A legislação trabalhista brasileira não proíbe o uso de bermuda no ambiente de trabalho. A questão é que os empregadores têm o direito de estabelecer normas sobre vestimenta e uniformes, desde que as exigências sejam justificadas e compatíveis com as funções desempenhadas pelo trabalhador. Em diversas empresas do setor de entregas, a utilização de calça comprida faz parte das regras internas.

A exigência costuma estar ligada principalmente à segurança. Para quem passa boa parte do dia sobre uma motocicleta, a calça oferece uma camada extra de proteção em casos de quedas, acidentes ou contato com superfícies quentes. Além disso, algumas companhias adotam padrões visuais para facilitar a identificação dos profissionais durante o serviço.
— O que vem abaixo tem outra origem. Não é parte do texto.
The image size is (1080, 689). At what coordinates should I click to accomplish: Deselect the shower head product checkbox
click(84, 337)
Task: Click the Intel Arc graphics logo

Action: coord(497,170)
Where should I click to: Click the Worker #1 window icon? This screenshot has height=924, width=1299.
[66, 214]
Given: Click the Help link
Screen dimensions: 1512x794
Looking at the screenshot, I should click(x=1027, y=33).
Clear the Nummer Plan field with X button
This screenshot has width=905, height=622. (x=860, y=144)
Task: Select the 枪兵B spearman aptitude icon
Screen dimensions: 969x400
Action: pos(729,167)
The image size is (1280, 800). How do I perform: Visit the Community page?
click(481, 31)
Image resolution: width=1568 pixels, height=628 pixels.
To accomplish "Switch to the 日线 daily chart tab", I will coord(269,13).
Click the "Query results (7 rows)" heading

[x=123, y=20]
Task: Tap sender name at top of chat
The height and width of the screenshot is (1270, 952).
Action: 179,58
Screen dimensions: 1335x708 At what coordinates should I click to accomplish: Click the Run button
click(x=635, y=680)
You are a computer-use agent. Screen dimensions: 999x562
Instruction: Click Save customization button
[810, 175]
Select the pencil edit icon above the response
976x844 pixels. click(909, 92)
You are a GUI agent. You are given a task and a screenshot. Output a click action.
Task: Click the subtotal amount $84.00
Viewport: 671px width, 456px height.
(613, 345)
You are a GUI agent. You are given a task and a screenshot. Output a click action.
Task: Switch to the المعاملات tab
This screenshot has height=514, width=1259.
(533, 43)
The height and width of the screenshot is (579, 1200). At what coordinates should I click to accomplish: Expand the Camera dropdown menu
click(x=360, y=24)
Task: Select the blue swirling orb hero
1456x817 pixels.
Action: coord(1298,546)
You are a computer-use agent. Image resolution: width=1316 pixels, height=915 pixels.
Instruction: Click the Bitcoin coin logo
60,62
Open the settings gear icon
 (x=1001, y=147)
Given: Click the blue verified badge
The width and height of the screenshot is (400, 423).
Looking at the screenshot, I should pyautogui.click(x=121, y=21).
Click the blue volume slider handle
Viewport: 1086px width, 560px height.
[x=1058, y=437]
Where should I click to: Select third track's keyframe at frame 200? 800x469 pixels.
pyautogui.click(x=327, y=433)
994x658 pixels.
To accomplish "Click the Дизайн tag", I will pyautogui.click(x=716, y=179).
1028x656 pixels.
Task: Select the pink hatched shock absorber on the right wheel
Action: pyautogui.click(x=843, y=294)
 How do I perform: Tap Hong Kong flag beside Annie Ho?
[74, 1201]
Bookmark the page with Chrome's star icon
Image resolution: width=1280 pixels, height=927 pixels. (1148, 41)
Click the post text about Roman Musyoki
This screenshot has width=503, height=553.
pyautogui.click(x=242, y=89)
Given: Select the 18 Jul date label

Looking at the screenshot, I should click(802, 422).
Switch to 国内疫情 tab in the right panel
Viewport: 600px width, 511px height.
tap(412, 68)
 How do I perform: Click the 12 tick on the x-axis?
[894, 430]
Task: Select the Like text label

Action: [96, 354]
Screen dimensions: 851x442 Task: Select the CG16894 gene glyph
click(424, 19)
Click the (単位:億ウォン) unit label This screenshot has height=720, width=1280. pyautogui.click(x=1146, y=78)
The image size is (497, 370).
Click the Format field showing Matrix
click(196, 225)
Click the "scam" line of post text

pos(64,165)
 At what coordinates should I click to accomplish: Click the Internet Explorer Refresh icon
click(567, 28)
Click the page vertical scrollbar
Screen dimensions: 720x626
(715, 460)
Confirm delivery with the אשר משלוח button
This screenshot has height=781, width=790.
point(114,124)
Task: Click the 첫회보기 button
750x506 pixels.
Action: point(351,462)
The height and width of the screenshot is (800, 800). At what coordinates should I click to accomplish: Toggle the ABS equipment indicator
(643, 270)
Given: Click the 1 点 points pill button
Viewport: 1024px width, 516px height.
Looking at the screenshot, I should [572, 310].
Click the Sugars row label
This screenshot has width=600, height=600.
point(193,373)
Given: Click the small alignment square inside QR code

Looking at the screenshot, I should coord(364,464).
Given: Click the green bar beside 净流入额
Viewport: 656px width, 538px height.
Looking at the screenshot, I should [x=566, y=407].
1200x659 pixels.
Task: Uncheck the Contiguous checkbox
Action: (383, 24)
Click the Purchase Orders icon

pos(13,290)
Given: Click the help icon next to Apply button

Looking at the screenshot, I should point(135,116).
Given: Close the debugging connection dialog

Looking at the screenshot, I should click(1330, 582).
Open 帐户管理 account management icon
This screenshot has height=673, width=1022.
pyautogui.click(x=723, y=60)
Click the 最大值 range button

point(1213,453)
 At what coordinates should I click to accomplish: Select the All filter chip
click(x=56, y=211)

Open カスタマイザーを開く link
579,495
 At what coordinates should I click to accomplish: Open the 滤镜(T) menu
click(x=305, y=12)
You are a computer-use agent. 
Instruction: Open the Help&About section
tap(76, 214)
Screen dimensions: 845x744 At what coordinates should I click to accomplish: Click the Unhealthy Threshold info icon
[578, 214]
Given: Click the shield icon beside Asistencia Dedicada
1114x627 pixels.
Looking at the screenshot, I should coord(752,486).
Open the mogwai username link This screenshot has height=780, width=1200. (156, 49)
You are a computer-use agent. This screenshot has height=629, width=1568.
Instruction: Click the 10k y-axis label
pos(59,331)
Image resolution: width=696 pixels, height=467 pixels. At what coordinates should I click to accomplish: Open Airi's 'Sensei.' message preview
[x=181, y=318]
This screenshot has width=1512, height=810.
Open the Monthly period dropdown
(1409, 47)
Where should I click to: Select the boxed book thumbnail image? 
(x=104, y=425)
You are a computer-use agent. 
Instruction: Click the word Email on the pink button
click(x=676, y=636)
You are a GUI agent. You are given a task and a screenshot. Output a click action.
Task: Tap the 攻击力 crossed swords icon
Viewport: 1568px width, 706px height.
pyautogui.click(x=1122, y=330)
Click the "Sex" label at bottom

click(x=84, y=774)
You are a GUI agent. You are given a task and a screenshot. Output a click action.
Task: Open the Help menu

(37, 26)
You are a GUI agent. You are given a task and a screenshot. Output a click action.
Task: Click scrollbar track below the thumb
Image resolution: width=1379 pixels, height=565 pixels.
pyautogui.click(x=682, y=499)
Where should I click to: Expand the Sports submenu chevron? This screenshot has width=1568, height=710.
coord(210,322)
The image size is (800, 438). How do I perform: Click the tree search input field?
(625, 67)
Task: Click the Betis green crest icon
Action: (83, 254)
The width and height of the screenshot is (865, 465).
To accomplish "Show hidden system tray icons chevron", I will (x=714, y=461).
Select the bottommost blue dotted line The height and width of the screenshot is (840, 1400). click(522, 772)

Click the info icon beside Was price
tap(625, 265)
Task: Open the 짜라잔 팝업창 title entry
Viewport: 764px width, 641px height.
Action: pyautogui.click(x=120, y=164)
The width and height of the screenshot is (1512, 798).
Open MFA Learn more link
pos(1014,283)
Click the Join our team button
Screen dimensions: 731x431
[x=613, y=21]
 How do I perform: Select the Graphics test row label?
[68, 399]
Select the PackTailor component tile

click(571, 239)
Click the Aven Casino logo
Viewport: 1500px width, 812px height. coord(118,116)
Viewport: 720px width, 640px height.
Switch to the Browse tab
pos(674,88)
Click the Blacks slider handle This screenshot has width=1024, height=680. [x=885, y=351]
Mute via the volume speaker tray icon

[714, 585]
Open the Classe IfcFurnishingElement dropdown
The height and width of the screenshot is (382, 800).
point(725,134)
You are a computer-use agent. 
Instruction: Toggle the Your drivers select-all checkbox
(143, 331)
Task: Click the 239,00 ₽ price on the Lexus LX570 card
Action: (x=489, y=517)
Empresas podem exigir uso de calça por motoboys em serviço
Quando existe uma norma interna determinando o uso de determinado uniforme, o descumprimento pode levar à aplicação de medidas disciplinares. Normalmente, o processo começa com orientações, advertências e, em situações de reincidência, suspensões. A demissão por justa causa, considerada a penalidade mais grave da legislação trabalhista, geralmente exige repetição da conduta ou desobediência às determinações da empresa.
Já os entregadores que atuam por aplicativos podem estar sujeitos a regras diferentes, definidas pelos termos de uso de cada plataforma. Por isso, antes de optar pela bermuda durante o expediente, é importante verificar quais são as exigências da empresa ou do aplicativo. O que parece apenas uma escolha de conforto pode envolver questões de segurança, padronização e cumprimento das normas do trabalho.